Dynamic Markers: background computations

方式和笔记(三)一样
xaml

<!-- Copyright © 2010-2011 Microsoft Corporation, All Rights Reserved.
 -->
<UserControl x:Class="DynamicMarkerGraphSample.MainPage"
    xmlns="http://schemas.microsoft.com/winfx/2006/xaml/presentation"
    xmlns:x="http://schemas.microsoft.com/winfx/2006/xaml"
    xmlns:d="http://schemas.microsoft.com/expression/blend/2008"
    xmlns:mc="http://schemas.openxmlformats.org/markup-compatibility/2006"
    xmlns:d3="clr-namespace:Microsoft.Research.DynamicDataDisplay;assembly=DynamicDataDisplay.Silverlight"             
    mc:Ignorable="d"
    d:DesignHeight="300" d:DesignWidth="400">
    
    <Grid x:Name="LayoutRoot" Background="White">
        <d3:Chart Name="plotter">
            <d3:Chart.Title>
                <TextBlock HorizontalAlignment="Center" FontSize="14" Margin="0,5,0,5">Background computations sample</TextBlock>
            </d3:Chart.Title>
            <d3:CircleMarkerGraph Name="markers" Description="Sine graph" Color="Red" Size="5"/>
        </d3:Chart>
    </Grid>
</UserControl>

// Copyright © 2010-2011 Microsoft Corporation, All Rights Reserved.

using System;
using System.Reactive.Linq;
using System.Threading;
using System.Windows.Controls;

namespace DynamicMarkerGraphSample
{
    public partial class MainPage : UserControl
    {
        private volatile bool isUnloaded = false;
        private AutoResetEvent renderComplete = new AutoResetEvent(false);
        private Thread thread;
        private double phase = 0;

        const int N = 1000;
        double[] y = new double[N];

        public MainPage()
        {
            InitializeComponent();
            markers.MarkersBatchSize = 1000;

            // Start computation thread when Page appears on the screen
            Loaded += (s, e) =>
            {
                thread = new Thread(ModelRun);
                isUnloaded = false;
                thread.Start();
            };

            // Stop computation thread when Page is removed from the screen
            Unloaded += (s, e) =>
            {
                isUnloaded = true;
                renderComplete.Set();
                thread.Join();
            };
        }

        private void ModelRun()
        {
            while (!isUnloaded)
            {
                // Data array is updated
                for (int i = 0; i < N; i++)
                    y[i] = Math.Cos(i * Math.PI / 50 + phase);
                phase += 0.1;

                // Plot the computed array.
                // PlotY and Subscribe methods must be called from the UI dispatcher thread. 
                // Unlike ConcurrentMarkerGraphSample here we wait for each frame to be rendered.
                if (!isUnloaded)
                {
                    renderComplete.Reset();
                    Dispatcher.BeginInvoke(PlotData);
                    renderComplete.WaitOne();
                }
            }
        }

        private void PlotData()
        {
            // To increase responsiveness of the UI HeatmapGraph objects prepare 
            // images to be drawn in a background thread.
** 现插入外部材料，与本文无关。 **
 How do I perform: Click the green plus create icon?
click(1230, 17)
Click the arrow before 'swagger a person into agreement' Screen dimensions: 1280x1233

The Plot method cancels
            // current incomplete images before starting a new one. This may result
            // in loss of certain or even all of the frames.
            // The following code shows how to wait until a certain data is actually drawn.
            
            long id = markers.PlotY(y); // receive a unique operation identifier
            markers.RenderCompletion // an observable of completed and cancelled operations
                .Where(rc => rc.TaskId == id) // filter out an operation with the known id
                .Subscribe(dummy => { renderComplete.Set(); }); // signal when the id is observed
        }
    }
}

This sample shows how to plot data that are computed in separated thread. Unlike ConcurrentMarkerGraphSample, in this sample computational thread waits for each frame to be rendered. This is achieved by observing RenderCompletion event and signaling when render operation with specific ID is completed (see ‘PlotData’ method for details).